FRAGMENTO DEL TEXTO:
··········

San
Pedro - 29 de junio
Su fiesta se celebra el 29 de junio junto a San Pablo.
Llegó a Roma en el año 42 y murió
martir en el año 67.
El buen Simón de Betsaida, bronco y tierno como una
ola del mar de su patria, fogoso y sencillo como un mílite de las legiones
romanas, es una de las figuras más humanas y mas encantadoras que desfilaron
por la órbita divina del Evangelio de Jesús de Nazaret. Con su barca y sus
llaves, con sus dichos y sus hechos, con sus pecados y sus lágrimas, la
personalidad histórica de San Pedro encuadra a todo el apostolado de los Doce y
atrae por su fe ardiente y por su cálido humanismo la simpatía y el amor de
todas las generaciones cristianas.
Ignoramos el año exacto del nacimiento
de San Pedro, pero sí sabemos que nació en Betsaida, una aldea campesina
y marinera tendida en la ribera occidental del lago Tiberiades, donde vivía con
su esposa dedicado a las tareas salobres de la pesca. Su nombre de pila era el
de Simón, y fue el mismo Jesucristo quien, en su primer encuentro con este
pescador, le impuso el nuevo nombre de Cefas, que significa "Pedro" o
“piedra".
El evangelista San Juan nos narra el primer encuentro
de Jesús con San Pedro con la santa simplicidad de estas palabras: “Andrés
halla primero a su hermano Simón y le dice: Hemos hallado al Mesías. Llevóle a
Jesús. Poniendo en él los ojos, dijo Jesús: Tú eres Simón, hijo de Juan; tú
te llamarás Cefas" (lo. 1, 41-42). Jamás olvidaría Pedro de Betsaida
esa mirada y esa delicadeza exquisita de Jesús. Tiempo adelante, el porvenir
nos daría la clave y el sentido de este cambio de nombre y confirmaría el
vaticinio de Jesús de Nazaret.
A pesar del laconismo biográfico del Evangelio, en sus
páginas encontramos datos más que suficientes para formarnos una idea clara y
cabal de la fisonomía moral del apóstol San Pedro. Vehemente y francote por
temperamento, un poco o muchos pocos presuntuosillo, transparente y casi
infantil en la manifestación de sus espontáneas y más íntimas reacciones
psicológicas, encontramos en la veta de sus valores morales un alma bella, un
gran corazón, una lealtad, una generosidad, unas calidades humanas tan
entrañables y subyugantes que aún hoy, a distancia de siglos, la fragancia
de su recuerdo perdura y atrae la simpatía y la confianza de las generaciones
cristianas.

··········

DATOS PROPORCIONADOS:
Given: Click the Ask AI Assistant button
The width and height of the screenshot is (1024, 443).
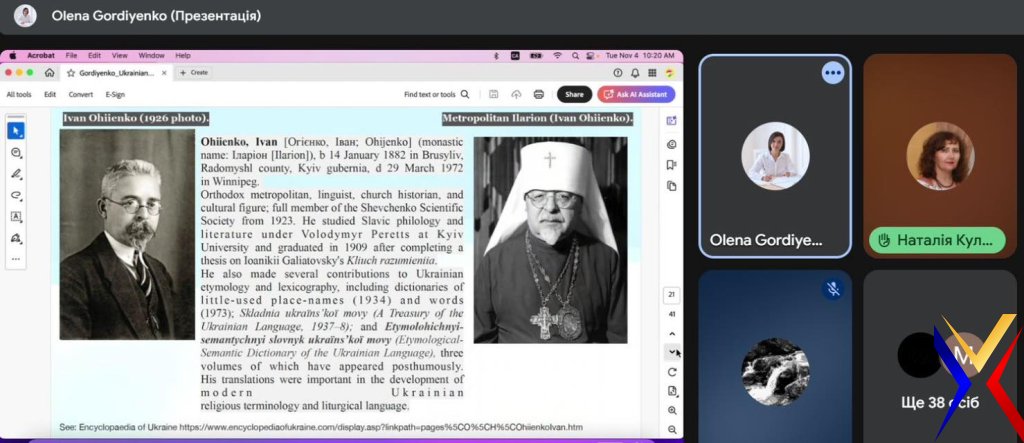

··········

RETO: Retoma el texto sobre San Pedro y sigue escribiéndolo justo después de su última oración.

LA RESPUESTA:
Al primer llamamiento vocacional de Jesús el
corazón de Pedro, abierto siempre a todo lo grande y generoso, abandona todo lo
que tenía. Poco, ciertamente; pero todo lo deja por seguir a Cristo con
la confianza de un niño, el ardor de un soldado. Algo especial vio Jesús en
la humanidad cálida y abierta del antiguo pescador de Betsaida, cuando, por un
acto de su misericordiosa predilección, le elige para la misión de
"pescador de hombres" (Lc. 5, 11), para ser la piedra fundamental de
la Iglesia (Mt. 16, 18) y cabeza suprema de los doce apóstoles y de toda la
cristiandad (lo. 21,15-17). Para ser el predilecto entre los tres apóstoles
predilectos de Cristo, otorgándole la promesa y la garantía de una asistencia
especial, a fin de que su fe no vacilara y confortara la de sus hermanos (Lc.
22,31).
Así fue, en efecto. A las puertas de Cesarea de
Filipo, Cristo le promete el primado universal y supremo sobre toda la
Iglesia; y más tarde, en el candor intacto de una mañana primaveral,
junto a la orilla del Tiberíades, Cristo, ya resucitado, cumple esta promesa al
conferirle el poder de apacentar a las ovejas y a los corderos de su grey. Aquella
promesa fue el premio a la fe de San Pedro, y su cumplimiento fue realizado
ante las pruebas de amor de Pedro hacia el Maestro y Pastor de todos los
pastores.
La fe ardiente y el amor profundo de Pedro a Jesús constituyen los trazos más destacados de su semblanza y de su vida
toda. Basta evocar el recuerdo de estos pasajes evangélicos y de la vida de
Pedro: su confesión en Cesarea de Filipo, su actitud después del discurso
anunciador de la institución de la Eucaristía, en el lavatorio de los pies de
los apóstoles en el Cenáculo, en el prendimiento de Jesús en el huerto de los
Olivos, en las lágrimas amargas que empezó a derramar después de la caída de
sus tres negaciones, en su carrera madrugadora hacia el sepulcro de José de
Arimatea, en su lanzamiento al agua y entrega total de la pesca milagrosa para
llegar pronto y obedecer sin regateos al Maestro, en la escena romana del Quo
vadis?, en el testimonio y en la forma de su martirio.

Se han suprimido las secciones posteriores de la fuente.